He prefers the colored.
Jean speaks first:
===========
"You have said the Virgin Mary was not white."
"Very well, where's the harm?"
"Why, it's shocking!"
"You numskull! What is there about it that's shocking?"
"Can't you see, Papa? The idea of saying the Mother of the Savior was colored! It's sacrilegious."
"Sac -- oh, nonsense! Jean, in her day the population of the globe was not more than a thousand millions. Not one-tenth of them were white. What does the fact suggest to you?"
"I -- I don't know. What does it suggest, Papa?"

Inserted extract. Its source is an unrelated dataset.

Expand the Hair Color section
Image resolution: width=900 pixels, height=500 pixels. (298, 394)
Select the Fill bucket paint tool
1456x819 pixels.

"It most powerfully suggests that white was not a favorite complexion with God. Has it since become a favorite complexion with Him? No. The population of the globe is now fifteen hundred millions; one thousand and six millions of those people are colored -- two thirds, you see, of the human race. There was not a white person in Nazareth when I was there, except a foreign priest. The people were very dark. Don't you suppose they are the descendants of Mary's townsmen? Of course the are. Now what have you to say, Jean?"
"Well, I can't help it, Papa; the idea of a colored Mother of the Saviour is still revolting, and you must change it."
"My dear, I won't. To my mind one color is just as respectable as another; there is nothing important, nothing essential, about a complexion. I mean, to me. But with the Deity it is different. He doesn't think much of white people. He prefers the colored. Andrea del Sarto's pink-and-lily Madonnas revolt Him, my child. That is, they would, but He never looks at them."